Abstract
Background: Meloxicam is a powerful analgesic and anti-inflammatory drug widely prescribed by physicians in current therapeutics. Because of the very low aqueous equilibrium solubility of meloxicam, this property has been studied in {2-propanol + water} mixtures from (293.15 to 313.15) K to expand the solubility database about pharmaceutical compounds in mixed solvents useful for homogeneous liquid dosage forms design.

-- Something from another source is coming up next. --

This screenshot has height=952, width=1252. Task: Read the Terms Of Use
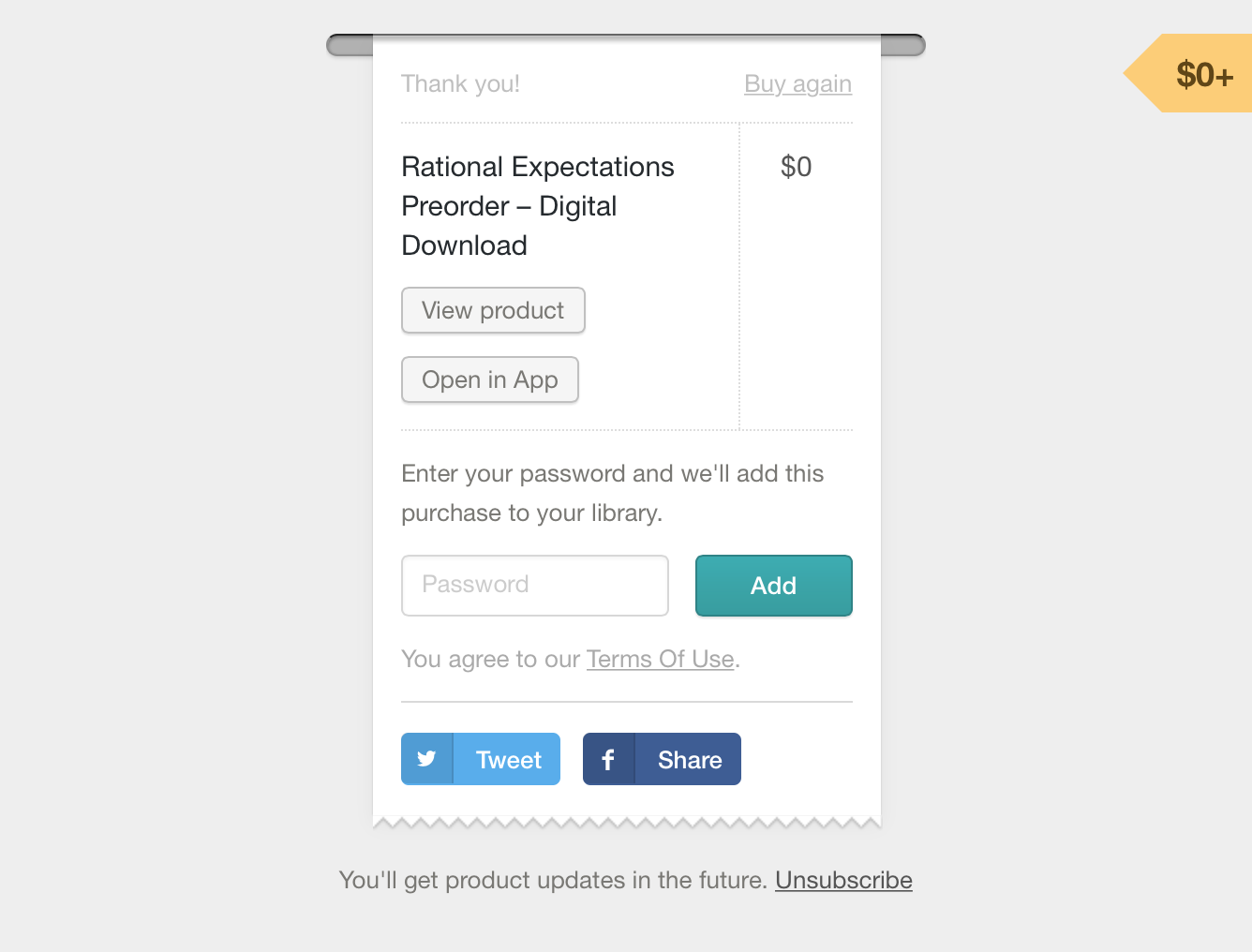point(660,659)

Methods: Flask shaken method and UV-vis spectrophotometry were used for meloxicam solubility determinations. Jouyban-Acree model was challenged for solubility correlation. The van’t Hoff and Gibbs equations were employed here to calculate the respective apparent standard thermodynamic quantities for the dissolution and mixing processes, namely Gibbs energy, enthalpy, and entropy. In addition, the inverse Kirkwood-Buff integrals were employed to compute the preferential solvation parameters of meloxicam by 2-propanol in the mixtures.
Results: Meloxicam solubility increases with temperature arising and maximum solubilities are observed in the mixture of x1 = 0.70 at all temperatures. Jouyban-Acree model correlates the meloxicam solubility very well. Dissolution processes were endothermic in all cases and entropy-driven in the interval 0.20 ≤ x1 ≤ 1.00. Non-linear enthalpy–entropy relationship was observed in the plot of enthalpy vs. Gibbs energy exhibiting negative but variant slopes in the composition region 0.00 < x1 < 0.40 and variant negative and positive slopes in the other mixtures. Meloxicam is preferentially solvated by water in water-rich mixtures, it is apparently solvated by water in 2-propanol-rich mixtures, but it is preferentially solvated by 2-propanol in the composition interval of 0.19 < x1 < 0.78.
Conclusion: Solid-liquid equilibrium of meloxicam in {2-propanol + water} mixtures has been studied at several temperatures as a contribution to preformulation studies of homogeneous liquid pharmaceutical dosage forms based on this drug.